Artificial neural networks (ANNs) have demonstrated remarkable utility in a
variety of challenging machine learning applications. However, their complex
architecture makes asserting any formal guarantees about their behavior
difficult. Existing approaches to this problem typically consider verification
as a post facto white-box process, one that reasons about the safety of an
existing network through exploration of its internal structure, rather than via
a methodology that ensures the network is correct-by-construction. In this
paper, we present a novel learning framework that takes an important first step
towards realizing such a methodology. Our technique enables the construction of
provably correct networks with respect to a broad class of safety properties, a
capability that goes well-beyond existing approaches.
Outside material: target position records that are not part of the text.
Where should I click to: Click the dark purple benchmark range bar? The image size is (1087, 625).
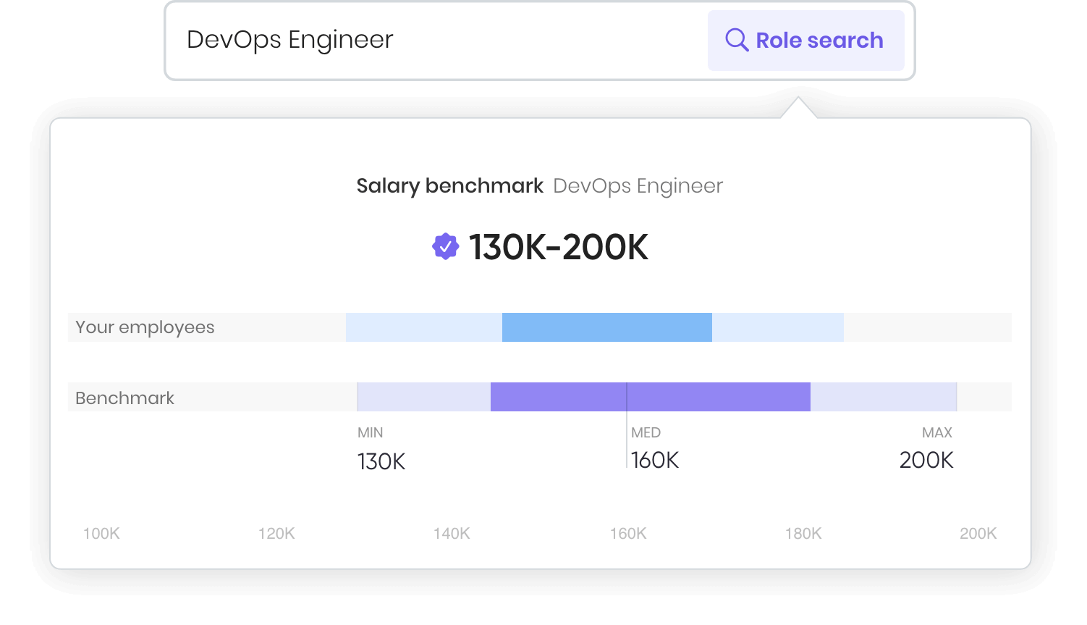tap(650, 397)
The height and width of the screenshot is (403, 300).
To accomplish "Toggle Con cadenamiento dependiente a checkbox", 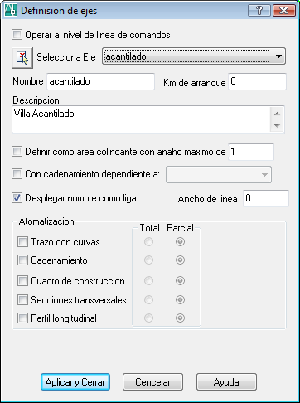I will 17,174.
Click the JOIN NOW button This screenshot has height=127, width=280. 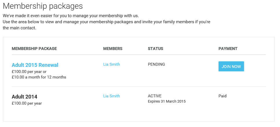(231, 67)
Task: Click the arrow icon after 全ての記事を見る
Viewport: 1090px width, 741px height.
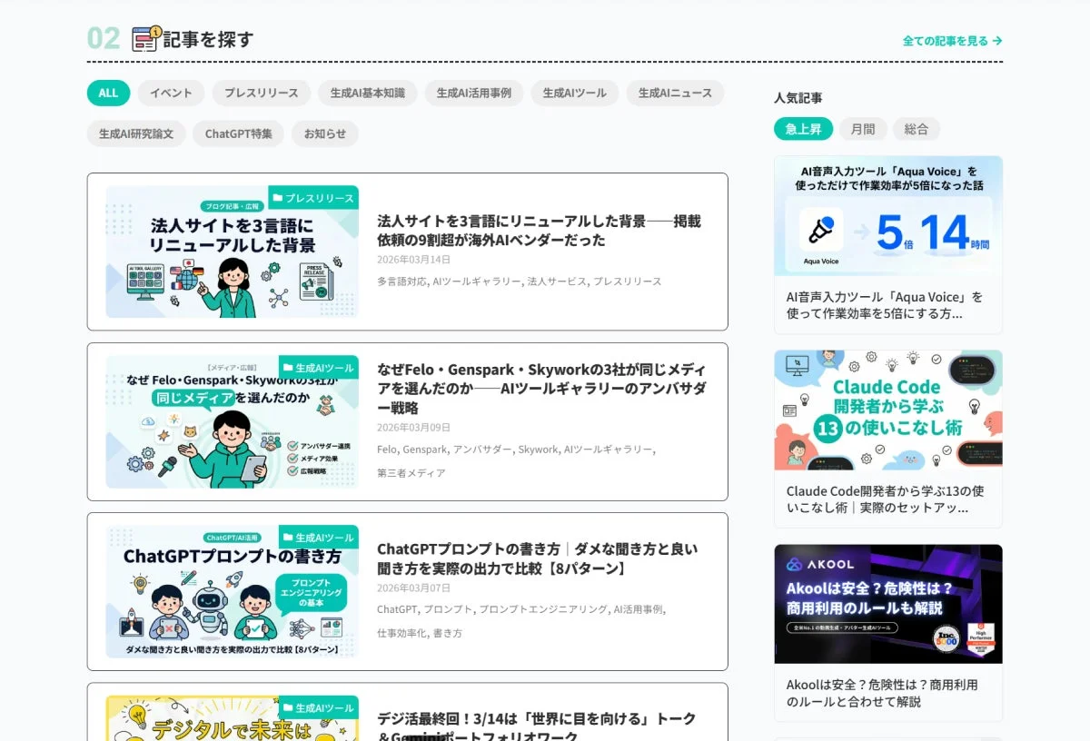Action: point(997,41)
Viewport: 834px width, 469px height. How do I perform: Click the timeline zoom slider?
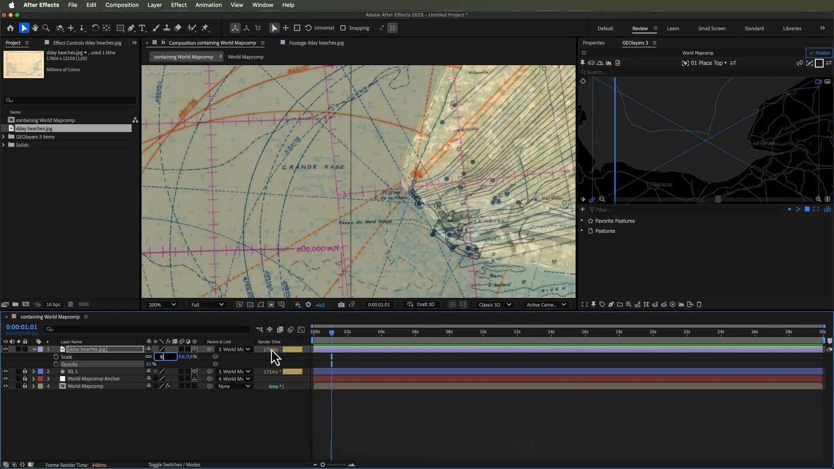(x=323, y=465)
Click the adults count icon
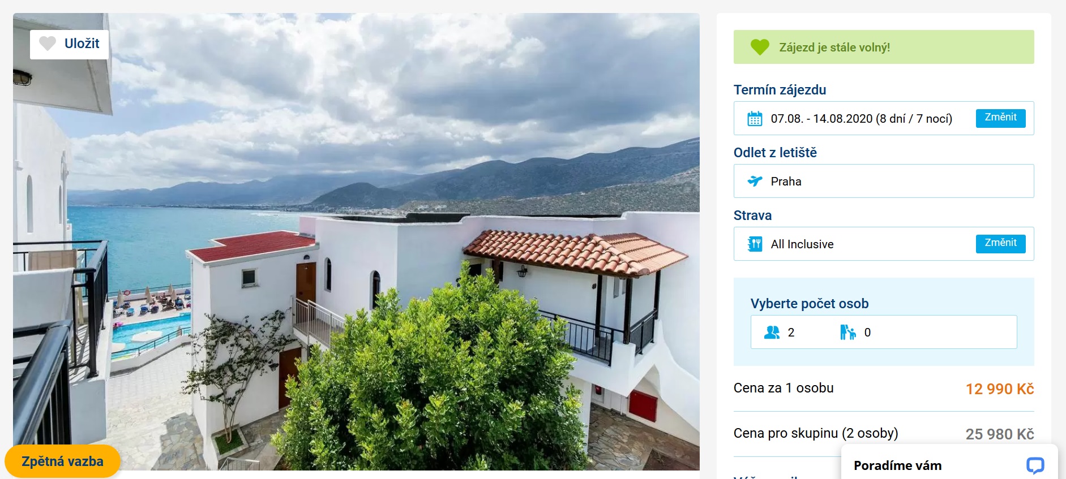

Overcoming the challenge
of general safety property enforcement within the network training process in a
supervised learning pipeline, however, requires a fundamental shift in how we
architect and build ANNs. Our key insight is that we can integrate an
optimization-based abstraction refinement loop into the learning process that
iteratively splits the input space from which training data is drawn, based on
the efficacy with which such a partition enables safety verification. To do so,
our approach enables training to take place over an abstraction of a concrete
network that operates over dynamically constructed partitions of the input
space. We provide theoretical results that show that classical gradient descent
methods used to optimize these networks can be seamlessly adopted to this
framework to ensure soundness of our approach. Moreover, we empirically
demonstrate that realizing soundness does not come at the price of accuracy,
giving us a meaningful pathway for building both precise and correct networks.